*INFORMATION SUPPLIED*
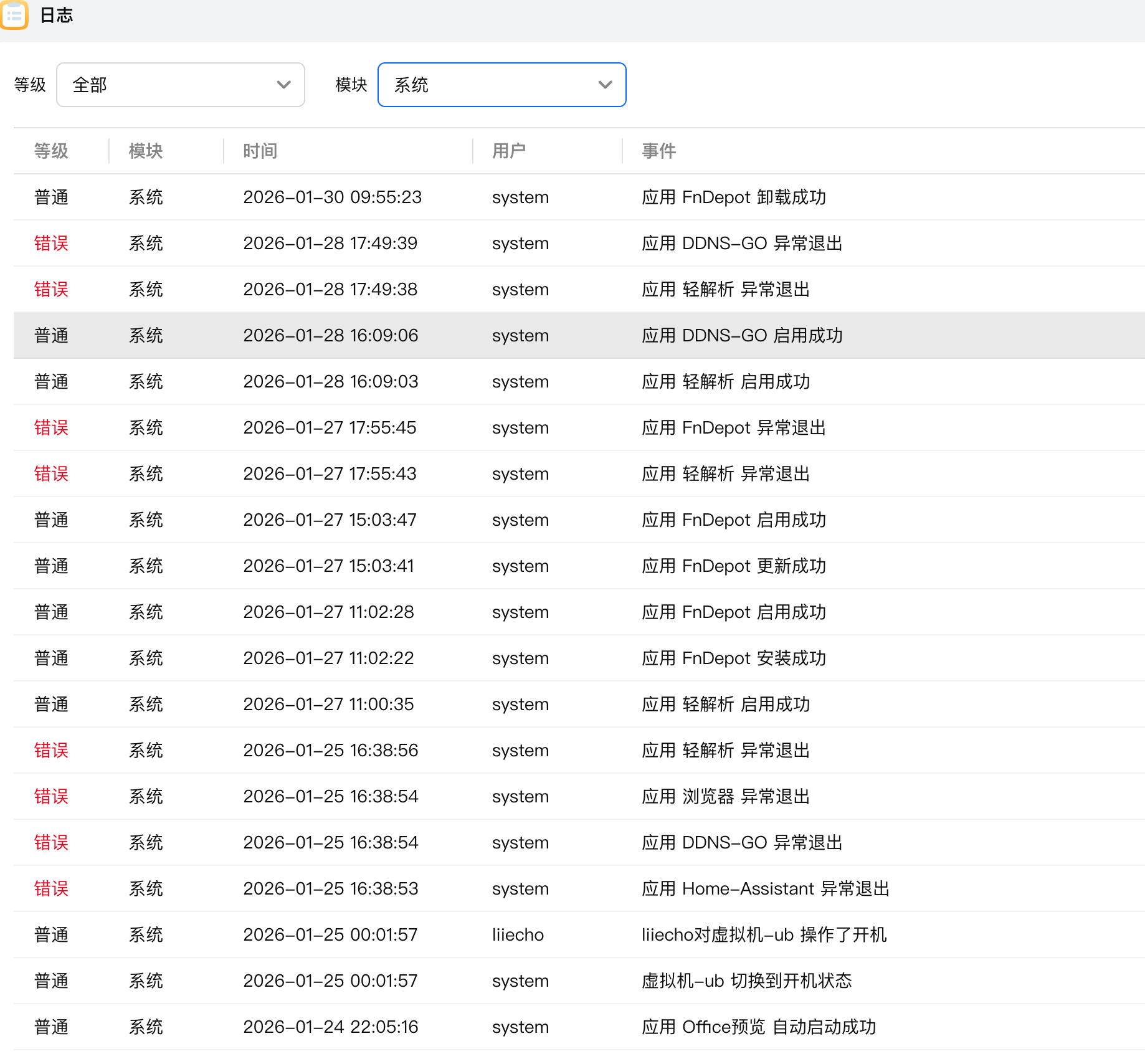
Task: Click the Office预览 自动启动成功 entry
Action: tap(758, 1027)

---

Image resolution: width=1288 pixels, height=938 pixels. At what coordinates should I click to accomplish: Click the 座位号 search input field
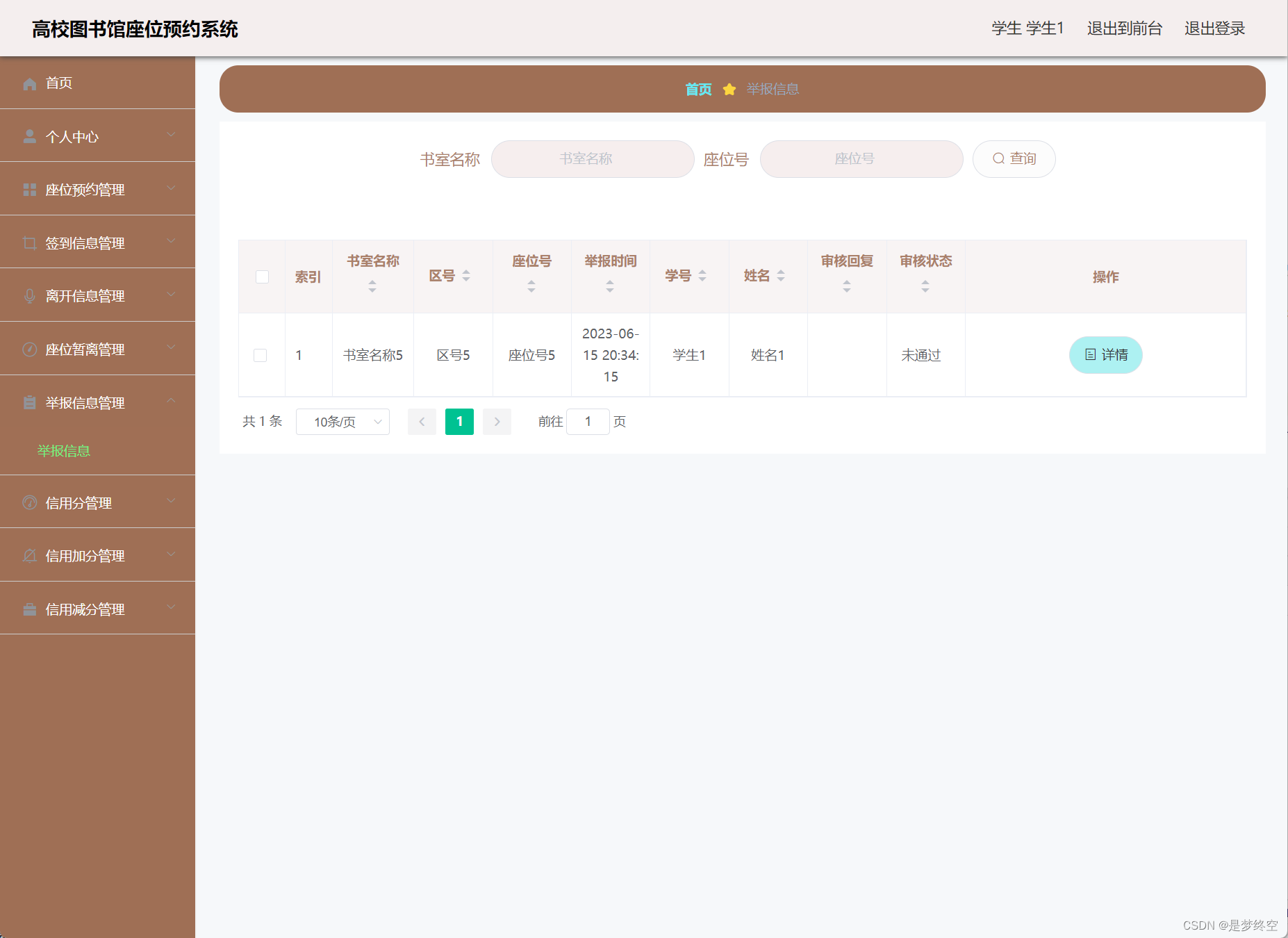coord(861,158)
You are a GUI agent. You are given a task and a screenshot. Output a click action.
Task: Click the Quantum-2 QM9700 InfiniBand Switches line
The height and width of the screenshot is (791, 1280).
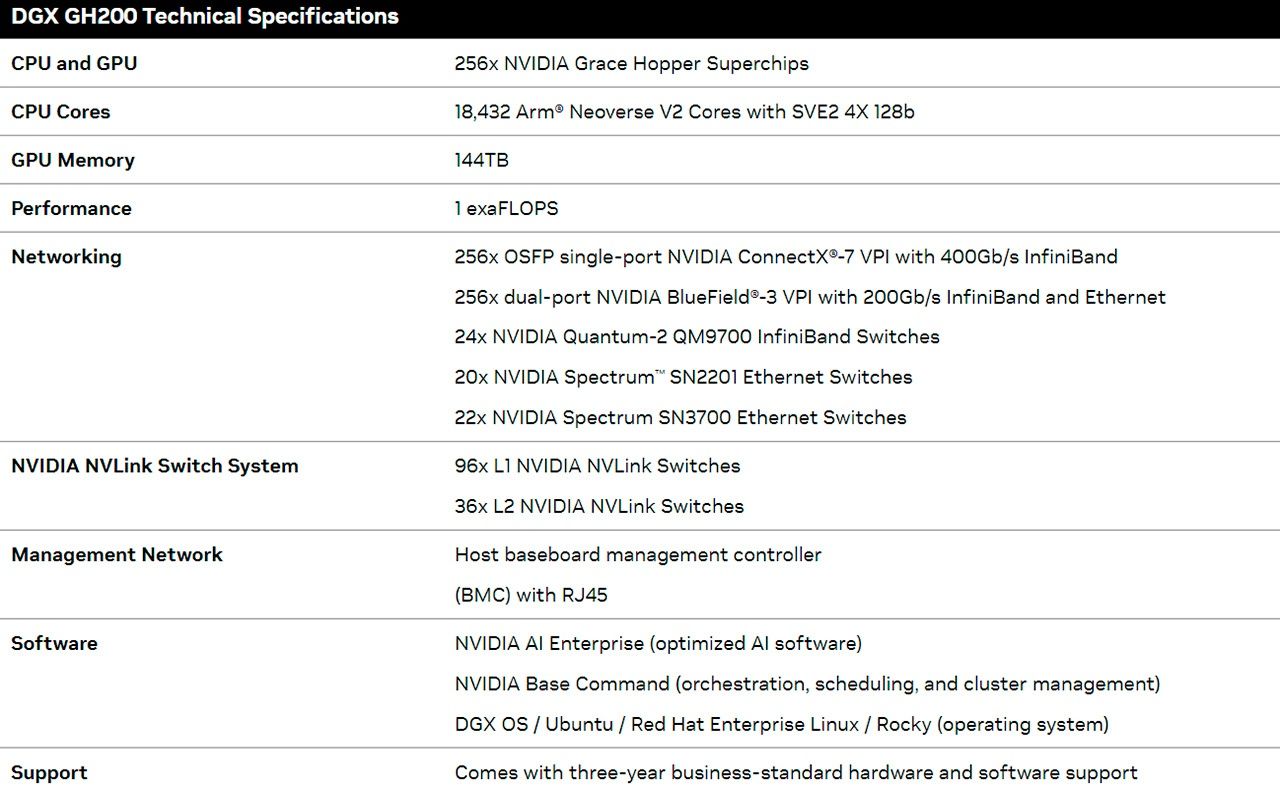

*AIM OF THE EXERCISE*
Write out the lines from the one containing "You are a GUI" through the one containing "The height and" without any change.

*OUTPUT OF THE TASK*
You are a GUI agent. You are given a task and a screenshot. Output a click action.
Task: Click the Quantum-2 QM9700 InfiniBand Switches line
The height and width of the screenshot is (791, 1280).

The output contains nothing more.